351
Segment Tree and Lazy Propagation
Segment-tree
Lazy-propagation
CodeMonk
Code Monk

There are many problems in which you need to query on intervals or segments of a collection of items. For example, finding the sum of all the elements in an array from index left to right, or finding the minimum of all the elements in an array from index left to right. These problems can be easily solved with one of the most powerful data structures, Segment Tree ( in-short Segtree ).

What is Segment Tree ?
Segment tree or segtree is a basically a binary tree used for storing the intervals or segments. Each node in the segment tree represents an interval.
Consider an array A of size N and a corresponding segtree T:

  1. The root of T will represent the whole array A[0:N-1].
  2. Each leaf in the segtree T will represent a single element A[i] such that 0 <= i < N.
  3. The internal nodes in the segtree tree T represent union of elementary intervals A[i:j] where 0 <= i < j < N.

The root of the segtree will represent the whole array A[0:N-1]. Then we will break the interval or segment into half and the two children of the root will represent the A[0:(N-1) / 2] and A[(N-1) / 2 + 1:(N-1)]. So in each step we will divide the interval into half and the two children will represent the two halves. So the height of the segment tree will be log2N. There are N leaves representing the N elements of the array. The number of internal nodes is N-1. So total number of nodes are 2*N - 1.
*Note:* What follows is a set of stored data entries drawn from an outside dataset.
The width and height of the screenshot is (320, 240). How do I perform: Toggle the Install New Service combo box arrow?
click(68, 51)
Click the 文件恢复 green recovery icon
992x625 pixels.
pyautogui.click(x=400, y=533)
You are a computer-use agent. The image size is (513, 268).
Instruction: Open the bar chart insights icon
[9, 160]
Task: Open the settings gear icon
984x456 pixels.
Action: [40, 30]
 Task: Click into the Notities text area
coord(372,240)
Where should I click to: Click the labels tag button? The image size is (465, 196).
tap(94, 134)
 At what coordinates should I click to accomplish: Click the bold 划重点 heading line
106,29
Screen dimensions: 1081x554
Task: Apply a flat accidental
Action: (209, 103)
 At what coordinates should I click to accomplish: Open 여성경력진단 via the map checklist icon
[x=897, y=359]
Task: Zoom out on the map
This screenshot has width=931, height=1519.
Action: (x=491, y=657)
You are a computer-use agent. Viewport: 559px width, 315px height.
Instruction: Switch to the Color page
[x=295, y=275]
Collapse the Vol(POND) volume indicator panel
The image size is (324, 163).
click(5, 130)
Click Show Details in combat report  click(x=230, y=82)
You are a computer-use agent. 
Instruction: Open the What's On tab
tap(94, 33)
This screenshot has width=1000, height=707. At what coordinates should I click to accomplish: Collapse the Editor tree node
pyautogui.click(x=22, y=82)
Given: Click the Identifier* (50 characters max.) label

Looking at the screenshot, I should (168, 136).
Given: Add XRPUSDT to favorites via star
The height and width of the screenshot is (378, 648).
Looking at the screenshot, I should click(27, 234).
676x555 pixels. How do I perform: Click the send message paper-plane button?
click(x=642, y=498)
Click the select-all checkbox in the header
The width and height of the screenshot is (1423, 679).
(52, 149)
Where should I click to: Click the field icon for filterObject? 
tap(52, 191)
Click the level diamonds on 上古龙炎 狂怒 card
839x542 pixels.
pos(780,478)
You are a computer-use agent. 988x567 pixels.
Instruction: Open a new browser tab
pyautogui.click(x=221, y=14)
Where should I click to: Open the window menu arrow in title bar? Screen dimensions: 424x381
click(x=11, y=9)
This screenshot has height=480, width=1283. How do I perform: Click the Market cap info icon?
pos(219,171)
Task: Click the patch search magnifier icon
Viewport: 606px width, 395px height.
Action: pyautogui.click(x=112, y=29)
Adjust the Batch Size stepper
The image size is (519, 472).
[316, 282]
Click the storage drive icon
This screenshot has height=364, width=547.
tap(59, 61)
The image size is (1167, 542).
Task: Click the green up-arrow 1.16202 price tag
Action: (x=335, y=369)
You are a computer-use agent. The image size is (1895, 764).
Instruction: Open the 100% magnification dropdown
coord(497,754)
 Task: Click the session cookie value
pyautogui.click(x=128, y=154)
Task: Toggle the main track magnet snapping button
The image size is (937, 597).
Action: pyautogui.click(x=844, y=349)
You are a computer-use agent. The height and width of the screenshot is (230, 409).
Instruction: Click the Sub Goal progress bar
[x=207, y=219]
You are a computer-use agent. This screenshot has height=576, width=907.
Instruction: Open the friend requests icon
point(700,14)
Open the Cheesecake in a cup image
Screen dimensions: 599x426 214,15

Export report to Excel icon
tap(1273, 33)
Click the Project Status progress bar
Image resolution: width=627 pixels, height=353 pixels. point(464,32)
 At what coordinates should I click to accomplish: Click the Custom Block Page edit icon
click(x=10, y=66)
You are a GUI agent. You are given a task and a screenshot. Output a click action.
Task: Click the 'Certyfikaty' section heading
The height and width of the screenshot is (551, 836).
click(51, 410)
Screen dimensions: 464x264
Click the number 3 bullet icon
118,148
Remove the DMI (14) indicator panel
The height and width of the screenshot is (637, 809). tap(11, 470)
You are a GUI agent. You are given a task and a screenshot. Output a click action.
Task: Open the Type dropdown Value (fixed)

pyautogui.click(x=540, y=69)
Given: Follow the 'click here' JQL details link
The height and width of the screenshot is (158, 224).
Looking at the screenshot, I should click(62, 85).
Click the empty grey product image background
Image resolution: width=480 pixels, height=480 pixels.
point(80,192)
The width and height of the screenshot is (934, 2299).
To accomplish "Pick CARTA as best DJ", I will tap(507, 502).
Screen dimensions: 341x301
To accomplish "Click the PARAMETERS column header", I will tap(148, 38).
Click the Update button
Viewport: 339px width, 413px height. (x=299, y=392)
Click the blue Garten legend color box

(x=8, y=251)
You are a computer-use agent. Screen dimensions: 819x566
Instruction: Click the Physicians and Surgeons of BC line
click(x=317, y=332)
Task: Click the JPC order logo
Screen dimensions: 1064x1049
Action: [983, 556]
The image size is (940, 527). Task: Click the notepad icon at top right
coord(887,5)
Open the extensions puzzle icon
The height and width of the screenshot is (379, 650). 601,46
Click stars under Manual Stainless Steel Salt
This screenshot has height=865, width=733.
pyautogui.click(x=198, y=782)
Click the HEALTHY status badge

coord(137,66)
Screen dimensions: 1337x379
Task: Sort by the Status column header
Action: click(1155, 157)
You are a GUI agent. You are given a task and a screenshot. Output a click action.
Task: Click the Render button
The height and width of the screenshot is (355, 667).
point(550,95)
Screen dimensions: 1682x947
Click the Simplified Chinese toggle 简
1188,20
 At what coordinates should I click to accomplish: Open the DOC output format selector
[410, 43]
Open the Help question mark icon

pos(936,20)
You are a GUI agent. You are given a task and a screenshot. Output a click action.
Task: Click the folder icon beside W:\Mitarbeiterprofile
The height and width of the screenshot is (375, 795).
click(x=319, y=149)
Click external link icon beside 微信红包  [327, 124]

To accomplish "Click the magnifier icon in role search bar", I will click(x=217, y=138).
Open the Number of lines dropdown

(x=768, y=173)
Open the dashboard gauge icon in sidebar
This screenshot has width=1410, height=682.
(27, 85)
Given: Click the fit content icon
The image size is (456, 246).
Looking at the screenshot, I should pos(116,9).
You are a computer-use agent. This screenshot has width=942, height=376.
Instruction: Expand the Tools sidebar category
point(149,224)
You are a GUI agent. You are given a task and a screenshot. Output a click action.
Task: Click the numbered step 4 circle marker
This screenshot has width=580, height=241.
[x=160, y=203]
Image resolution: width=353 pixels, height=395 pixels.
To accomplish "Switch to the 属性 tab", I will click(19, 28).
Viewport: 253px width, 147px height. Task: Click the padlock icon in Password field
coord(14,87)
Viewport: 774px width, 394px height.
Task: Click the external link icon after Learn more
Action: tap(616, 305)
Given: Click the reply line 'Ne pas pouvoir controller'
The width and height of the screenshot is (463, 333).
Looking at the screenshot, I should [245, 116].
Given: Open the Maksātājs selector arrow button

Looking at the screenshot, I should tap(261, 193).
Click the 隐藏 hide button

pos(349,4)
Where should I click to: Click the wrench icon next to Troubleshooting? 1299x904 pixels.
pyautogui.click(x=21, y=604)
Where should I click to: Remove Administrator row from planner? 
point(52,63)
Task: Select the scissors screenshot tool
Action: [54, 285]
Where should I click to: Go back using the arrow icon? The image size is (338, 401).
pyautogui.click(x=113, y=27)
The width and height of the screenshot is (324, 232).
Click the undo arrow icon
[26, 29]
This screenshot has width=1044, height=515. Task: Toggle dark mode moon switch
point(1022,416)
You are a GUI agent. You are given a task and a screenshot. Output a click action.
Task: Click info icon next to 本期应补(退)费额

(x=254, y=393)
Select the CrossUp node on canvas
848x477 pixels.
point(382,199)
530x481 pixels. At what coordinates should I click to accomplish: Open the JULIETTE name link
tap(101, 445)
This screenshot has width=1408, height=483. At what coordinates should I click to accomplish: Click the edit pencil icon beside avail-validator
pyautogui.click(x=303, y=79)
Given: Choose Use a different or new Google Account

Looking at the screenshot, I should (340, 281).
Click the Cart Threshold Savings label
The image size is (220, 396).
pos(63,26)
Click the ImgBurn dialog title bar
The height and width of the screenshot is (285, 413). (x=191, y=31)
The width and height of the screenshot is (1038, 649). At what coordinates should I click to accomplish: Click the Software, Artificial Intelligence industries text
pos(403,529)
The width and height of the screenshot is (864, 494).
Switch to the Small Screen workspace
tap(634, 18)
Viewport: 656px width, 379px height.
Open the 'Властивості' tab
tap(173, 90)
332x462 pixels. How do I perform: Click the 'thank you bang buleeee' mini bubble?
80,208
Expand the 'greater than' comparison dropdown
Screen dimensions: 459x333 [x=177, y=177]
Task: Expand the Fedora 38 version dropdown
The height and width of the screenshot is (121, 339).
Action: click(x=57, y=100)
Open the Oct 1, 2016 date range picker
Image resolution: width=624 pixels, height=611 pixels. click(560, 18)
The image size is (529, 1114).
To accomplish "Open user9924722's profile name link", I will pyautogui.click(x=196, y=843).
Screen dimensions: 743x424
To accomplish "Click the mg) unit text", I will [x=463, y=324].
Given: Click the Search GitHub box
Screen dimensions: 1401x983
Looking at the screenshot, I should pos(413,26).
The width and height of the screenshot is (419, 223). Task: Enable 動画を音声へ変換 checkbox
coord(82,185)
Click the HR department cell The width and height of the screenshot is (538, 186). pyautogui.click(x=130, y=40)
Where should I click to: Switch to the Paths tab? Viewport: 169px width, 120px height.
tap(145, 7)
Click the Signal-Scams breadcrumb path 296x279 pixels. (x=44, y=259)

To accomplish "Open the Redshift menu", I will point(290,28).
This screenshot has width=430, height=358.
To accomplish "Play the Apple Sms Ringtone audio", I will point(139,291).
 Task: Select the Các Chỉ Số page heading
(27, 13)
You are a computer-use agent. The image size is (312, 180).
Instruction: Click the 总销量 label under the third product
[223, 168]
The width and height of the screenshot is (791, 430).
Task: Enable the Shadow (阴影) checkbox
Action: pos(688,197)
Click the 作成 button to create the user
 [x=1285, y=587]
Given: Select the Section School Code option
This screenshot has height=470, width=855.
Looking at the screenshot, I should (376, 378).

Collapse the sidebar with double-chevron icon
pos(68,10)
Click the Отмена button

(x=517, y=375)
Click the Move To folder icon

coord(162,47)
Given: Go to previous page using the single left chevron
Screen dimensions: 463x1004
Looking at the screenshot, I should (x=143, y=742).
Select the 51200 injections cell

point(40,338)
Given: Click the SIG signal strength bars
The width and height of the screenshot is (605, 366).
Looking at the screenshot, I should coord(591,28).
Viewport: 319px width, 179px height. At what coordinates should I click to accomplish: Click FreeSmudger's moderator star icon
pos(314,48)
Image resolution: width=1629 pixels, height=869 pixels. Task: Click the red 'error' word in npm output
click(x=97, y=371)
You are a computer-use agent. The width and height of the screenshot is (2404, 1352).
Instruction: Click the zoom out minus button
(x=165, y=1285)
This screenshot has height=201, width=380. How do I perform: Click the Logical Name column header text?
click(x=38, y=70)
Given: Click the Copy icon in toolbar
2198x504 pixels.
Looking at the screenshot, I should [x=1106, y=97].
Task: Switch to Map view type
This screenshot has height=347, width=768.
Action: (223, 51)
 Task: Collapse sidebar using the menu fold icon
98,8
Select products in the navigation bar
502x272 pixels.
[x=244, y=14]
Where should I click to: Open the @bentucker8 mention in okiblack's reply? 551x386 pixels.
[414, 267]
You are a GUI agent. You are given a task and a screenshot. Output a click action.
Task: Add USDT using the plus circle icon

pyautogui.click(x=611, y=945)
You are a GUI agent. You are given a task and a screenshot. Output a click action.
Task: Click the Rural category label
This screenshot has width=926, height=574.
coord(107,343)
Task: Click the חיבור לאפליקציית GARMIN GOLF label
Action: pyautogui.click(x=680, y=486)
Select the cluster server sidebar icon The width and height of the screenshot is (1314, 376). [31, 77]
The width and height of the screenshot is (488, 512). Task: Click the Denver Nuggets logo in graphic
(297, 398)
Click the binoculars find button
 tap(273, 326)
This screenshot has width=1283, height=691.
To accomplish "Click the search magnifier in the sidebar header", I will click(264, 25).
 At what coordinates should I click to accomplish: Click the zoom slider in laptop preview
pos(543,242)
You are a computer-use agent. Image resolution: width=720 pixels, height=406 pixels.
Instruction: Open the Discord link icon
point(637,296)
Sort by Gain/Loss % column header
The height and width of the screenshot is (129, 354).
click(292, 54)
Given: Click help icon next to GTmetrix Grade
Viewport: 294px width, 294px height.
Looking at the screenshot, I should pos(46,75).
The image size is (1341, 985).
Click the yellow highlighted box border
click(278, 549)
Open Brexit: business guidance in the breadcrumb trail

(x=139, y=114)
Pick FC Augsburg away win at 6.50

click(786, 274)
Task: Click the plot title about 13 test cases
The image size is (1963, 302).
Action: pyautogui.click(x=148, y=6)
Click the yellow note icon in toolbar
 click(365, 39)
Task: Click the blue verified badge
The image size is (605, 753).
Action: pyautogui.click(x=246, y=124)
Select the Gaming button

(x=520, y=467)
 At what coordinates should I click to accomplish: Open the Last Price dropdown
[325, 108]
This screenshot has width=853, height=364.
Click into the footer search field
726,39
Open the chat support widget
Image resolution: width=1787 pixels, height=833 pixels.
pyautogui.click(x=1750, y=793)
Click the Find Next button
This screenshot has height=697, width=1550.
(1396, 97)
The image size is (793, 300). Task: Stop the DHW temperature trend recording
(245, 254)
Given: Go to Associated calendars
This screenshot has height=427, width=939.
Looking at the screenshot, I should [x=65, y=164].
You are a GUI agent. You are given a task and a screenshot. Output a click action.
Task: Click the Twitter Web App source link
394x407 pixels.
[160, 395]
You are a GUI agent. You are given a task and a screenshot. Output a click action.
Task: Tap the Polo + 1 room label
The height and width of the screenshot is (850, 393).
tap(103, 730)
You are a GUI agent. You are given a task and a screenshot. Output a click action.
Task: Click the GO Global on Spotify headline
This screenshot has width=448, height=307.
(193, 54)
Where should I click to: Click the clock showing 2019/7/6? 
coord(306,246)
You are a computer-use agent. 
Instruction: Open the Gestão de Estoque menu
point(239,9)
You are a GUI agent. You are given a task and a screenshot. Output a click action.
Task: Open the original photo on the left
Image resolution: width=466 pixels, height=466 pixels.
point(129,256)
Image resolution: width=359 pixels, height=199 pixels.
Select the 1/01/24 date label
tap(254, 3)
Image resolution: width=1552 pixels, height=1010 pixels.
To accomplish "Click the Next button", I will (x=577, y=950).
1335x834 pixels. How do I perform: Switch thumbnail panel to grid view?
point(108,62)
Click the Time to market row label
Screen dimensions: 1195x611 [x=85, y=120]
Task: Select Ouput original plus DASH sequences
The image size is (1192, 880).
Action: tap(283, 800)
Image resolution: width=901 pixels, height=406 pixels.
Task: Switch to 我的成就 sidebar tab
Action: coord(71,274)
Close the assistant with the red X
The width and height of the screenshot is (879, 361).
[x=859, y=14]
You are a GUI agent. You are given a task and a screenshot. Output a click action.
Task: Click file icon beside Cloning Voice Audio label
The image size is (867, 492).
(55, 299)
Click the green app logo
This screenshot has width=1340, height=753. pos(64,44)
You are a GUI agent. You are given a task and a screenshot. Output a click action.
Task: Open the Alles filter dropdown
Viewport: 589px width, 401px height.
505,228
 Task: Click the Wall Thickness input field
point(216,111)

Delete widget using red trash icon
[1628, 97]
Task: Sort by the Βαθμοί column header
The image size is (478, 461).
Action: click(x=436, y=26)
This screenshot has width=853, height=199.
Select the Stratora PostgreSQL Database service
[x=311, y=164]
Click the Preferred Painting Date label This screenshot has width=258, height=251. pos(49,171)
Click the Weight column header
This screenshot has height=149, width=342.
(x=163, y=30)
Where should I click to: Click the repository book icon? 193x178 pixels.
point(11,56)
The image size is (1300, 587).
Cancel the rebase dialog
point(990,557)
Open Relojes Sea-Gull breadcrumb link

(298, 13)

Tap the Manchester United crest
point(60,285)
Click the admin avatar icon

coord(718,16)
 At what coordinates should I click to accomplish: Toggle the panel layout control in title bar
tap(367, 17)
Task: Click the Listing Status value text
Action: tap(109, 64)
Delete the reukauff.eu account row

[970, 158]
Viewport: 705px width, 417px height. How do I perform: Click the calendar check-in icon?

Once we have built a segtree we cannot change its structure i.e., its structure is static. We can update the values of nodes but we cannot change its structure. Segment tree is recursive in nature. Because of its recursive nature, Segment tree is very easy to implement. Segment tree provides two operations:

  1. Update: In this operation we can update an element in the Array and reflect the corresponding change in the Segment tree.
  2. Query: In this operation we can query on an interval or segment and return the answer to the problem on that particular interval.

Implementation:

Since a segtree is a binary tree, we can use a simple linear array to represent the segment tree. In almost any segtree problem we need think about what we need to store in the segment tree?.
For example, if we want to find the sum of all the elements in an array from index left to right, then at each node (except leaf nodes) we will store the sum of its children nodes. If we want to find the minimum of all the elements in an array from index left to right, then at each node (except leaf nodes) we will store the minimum of its children nodes.

Once we know what we need to store in the segment tree we can build the tree using recursion ( bottom-up approach ). We will start with the leaves and go up to the root and update the corresponding changes in the nodes that are in the path from leaves to root. Leaves represent a single element. In each step we will merge two children to form an internal node. Each internal node will represent a union of its children’s intervals. Merging may be different for different problems. So, recursion will end up at root which will represent the whole array.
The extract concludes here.